Sanxingdui () is an archaeological site and a major Bronze Age culture in modern Guanghan, Sichuan, China. Largely discovered in 1986, following a preliminary finding in 1927, archaeologists excavated artifacts that radiocarbon dating placed in the twelfth–eleventh centuries BC.  The archaeological site is the type site for the Sanxingdui culture that produced these artifacts, archeologists have identified the locale with the ancient kingdom of Shu. The artifacts are displayed in the Sanxingdui Museum located near the city of Guanghan.

Sanxingdui is on the UNESCO list of tentative world heritage sites, along with the Jinsha site and the tombs of boat-shaped coffins.

Background 

Many Chinese archaeologists have identified the Sanxingdui culture to be part of the ancient kingdom of Shu, linking the artifacts found at the site to its early and legendary kings. References to a Shu kingdom that may be dated reliably to such an early period in Chinese historical records are scant. The kingdom is mentioned in Shiji and Shujing as an ally of the Zhou who defeated the Shang. Accounts of the legendary kings of Shu also may be found in local annals.

According to the Chronicles of Huayang that were compiled during the Jin dynasty (266–420), the Shu kingdom was founded by Cancong (). Cancong was described as having protruding eyes, a feature that is found in many of the masks and figures of Sanxingdui. It has therefore been suggested that the large masks with protruding eyes are a representation of Cancong, although there are other interpretations.   Other eye-shaped objects were also found that might suggest worship of the eyes. Other rulers mentioned in Chronicles of Huayang include Boguan (), Yufu (), and Duyu (). Many of the objects are fish- and bird-shaped, and these have been suggested to be totems of Boguan and Yufu (the name Yufu means fish cormorant), and the clan of Yufu has been suggested as the one most likely to be associated with Sanxingdui.

Later, similar discoveries were made at Jinsha as well, which is located 40 km away and has close link with the Sanxingdui culture. It is thought to be the relocated capital of the Shu Kingdom.  It also has been suggested that the Jinsha site may be the hub and capital of the Duyu clan.

Archaeological site 

The Sanxingdui archaeological site is located about 4 km northeast of Nanxing Township, Guanghan, Deyang, Sichuan Province. Archaeological digs at the site showed evidence of a walled city founded  1,600 BCE. The trapezoidal city has an east wall 2,000 m, south wall 2,000 m, west wall 1,600 m enclosing 3.6 km2, similar in scale to the inner city of the Zhengzhou Shang City.

The city was built on the banks of the Yazi River (), and enclosed part of its tributary, Mamu River, within the city walls.  The city walls were 40 m at the base and 20 m at the top, varying in height from 8–10 m.  There was a smaller set of inner walls.

The walls were surrounded by canals 25–20 m wide and 2–3 m deep. These canals were used for irrigation, inland navigation, defense, and flood control. The city was divided into residential, industrial, and religious districts organized around a dominant central axis. It is along this axis that most of the pit burial have been found on four terraces. The structures were timber framed adobe rectangular halls. The largest was a meeting hall about .

*Entries supplied*
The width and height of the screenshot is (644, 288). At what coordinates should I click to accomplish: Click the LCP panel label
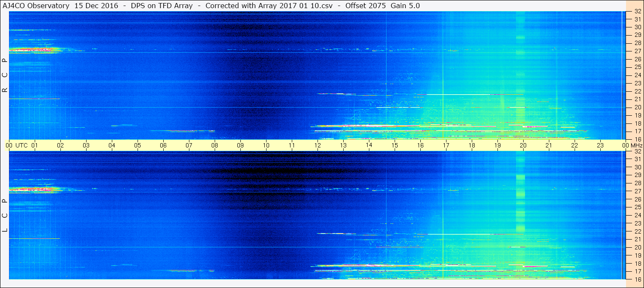click(5, 215)
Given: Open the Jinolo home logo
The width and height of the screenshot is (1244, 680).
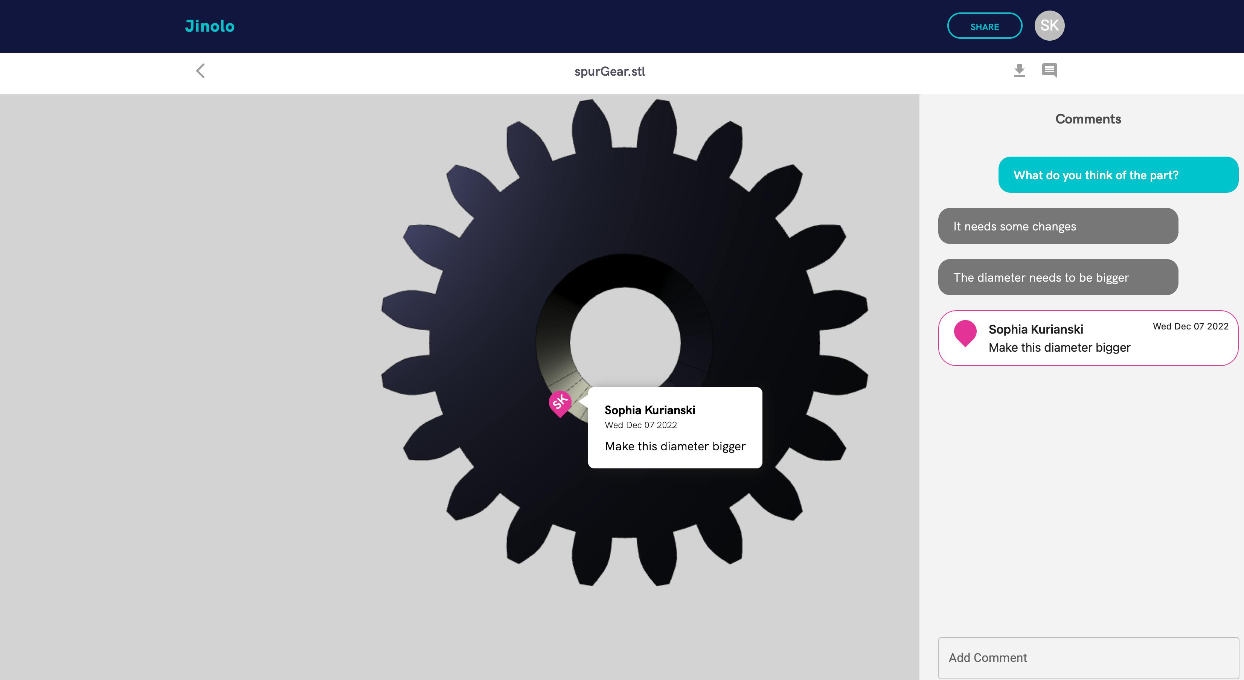Looking at the screenshot, I should pyautogui.click(x=210, y=26).
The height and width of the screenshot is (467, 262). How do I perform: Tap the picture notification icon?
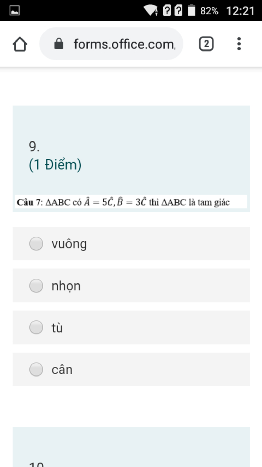(15, 11)
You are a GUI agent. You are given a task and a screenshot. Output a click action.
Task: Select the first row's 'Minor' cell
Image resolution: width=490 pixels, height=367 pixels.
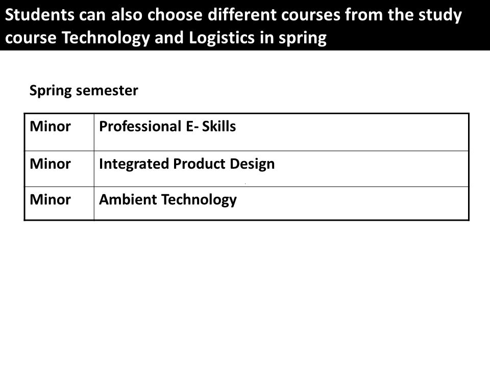[59, 133]
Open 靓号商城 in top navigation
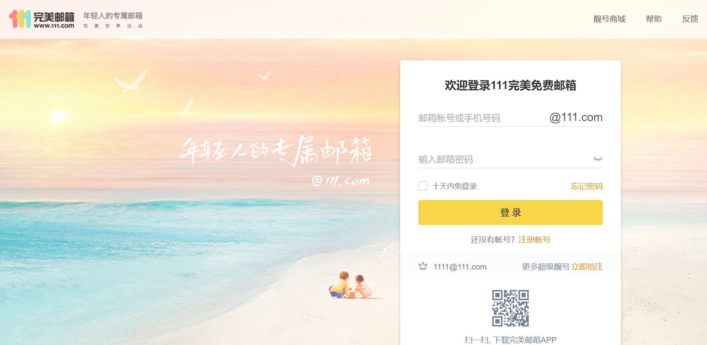 point(609,19)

*Work to complete*
**a.** According to the Sanxingdui passage, in what year was the site largely discovered?
**b.** Reproduce word for word the part of the Sanxingdui passage starting at "Sanxingdui () is" and ending at "of boat-shaped coffins.".
The listing comes from a separate source and has no connection to the Sanxingdui passage.

*Answers to each task*
**a.** 1986

**b.**
Sanxingdui () is an archaeological site and a major Bronze Age culture in modern Guanghan, Sichuan, China. Largely discovered in 1986, following a preliminary finding in 1927, archaeologists excavated artifacts that radiocarbon dating placed in the twelfth–eleventh centuries BC.  The archaeological site is the type site for the Sanxingdui culture that produced these artifacts, archeologists have identified the locale with the ancient kingdom of Shu. The artifacts are displayed in the Sanxingdui Museum located near the city of Guanghan.

Sanxingdui is on the UNESCO list of tentative world heritage sites, along with the Jinsha site and the tombs of boat-shaped coffins.